Exercise: Set down precisely the lines from the line with "Open the search page from the sidebar" through the end of the material, inclusive, and no pictures.

=== Begin Enclosure ===

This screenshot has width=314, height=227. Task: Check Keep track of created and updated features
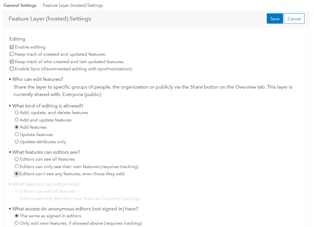(x=12, y=54)
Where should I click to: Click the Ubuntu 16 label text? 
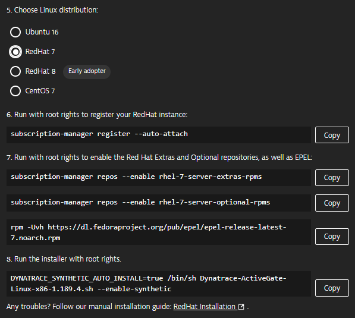click(x=42, y=32)
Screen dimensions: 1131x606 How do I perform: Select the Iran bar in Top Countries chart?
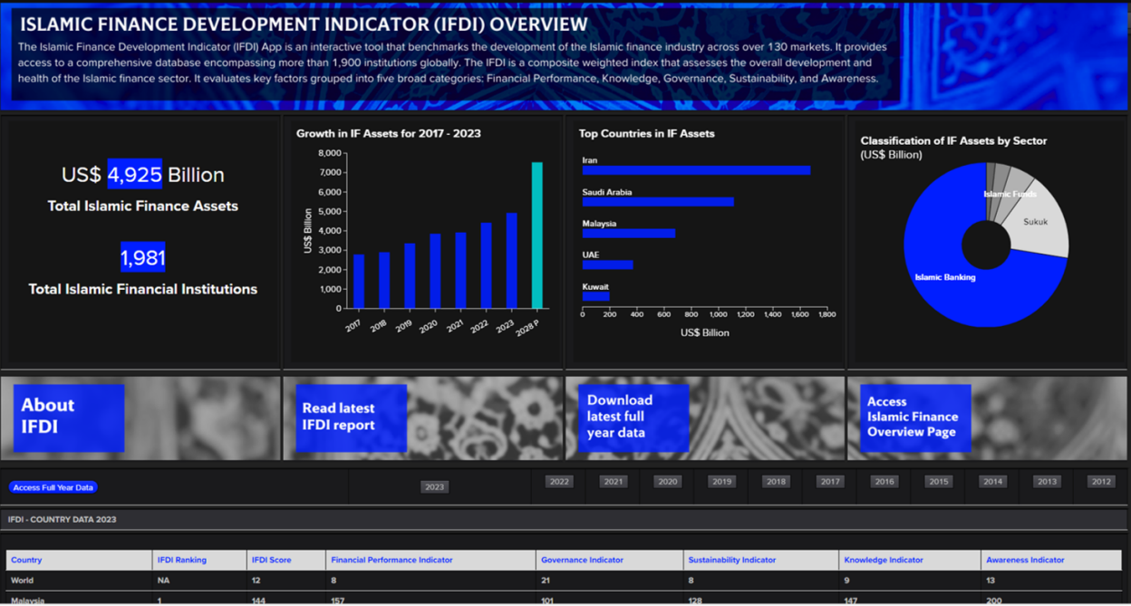point(698,169)
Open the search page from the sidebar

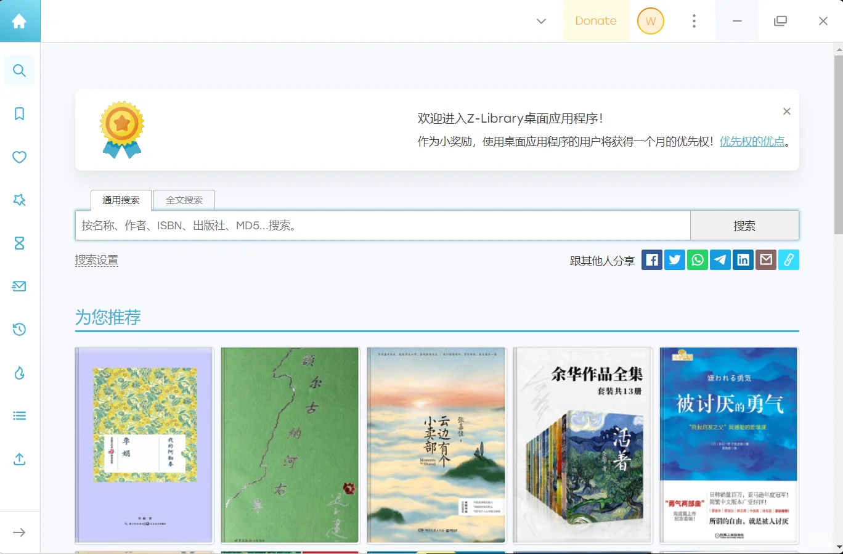click(x=19, y=70)
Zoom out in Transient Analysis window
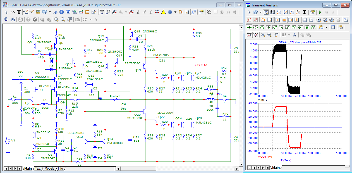This screenshot has height=173, width=352. click(269, 35)
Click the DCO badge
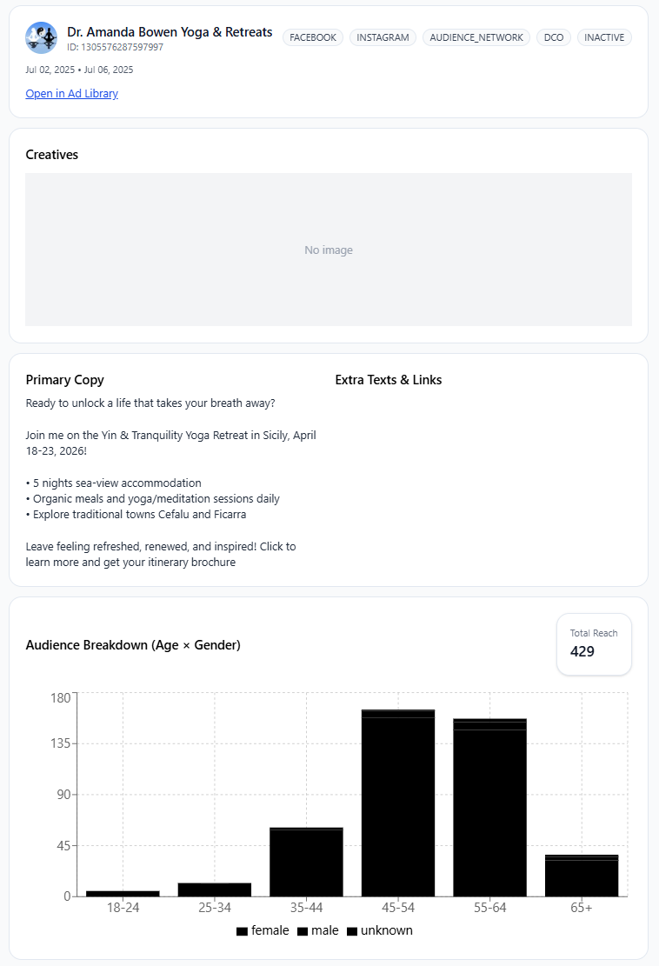 point(554,37)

=== End Enclosure ===

Task solution:
Open the search page from the sidebar

click(x=19, y=70)
Zoom out in Transient Analysis window
This screenshot has height=173, width=352. click(269, 35)
Click the DCO badge
 point(554,37)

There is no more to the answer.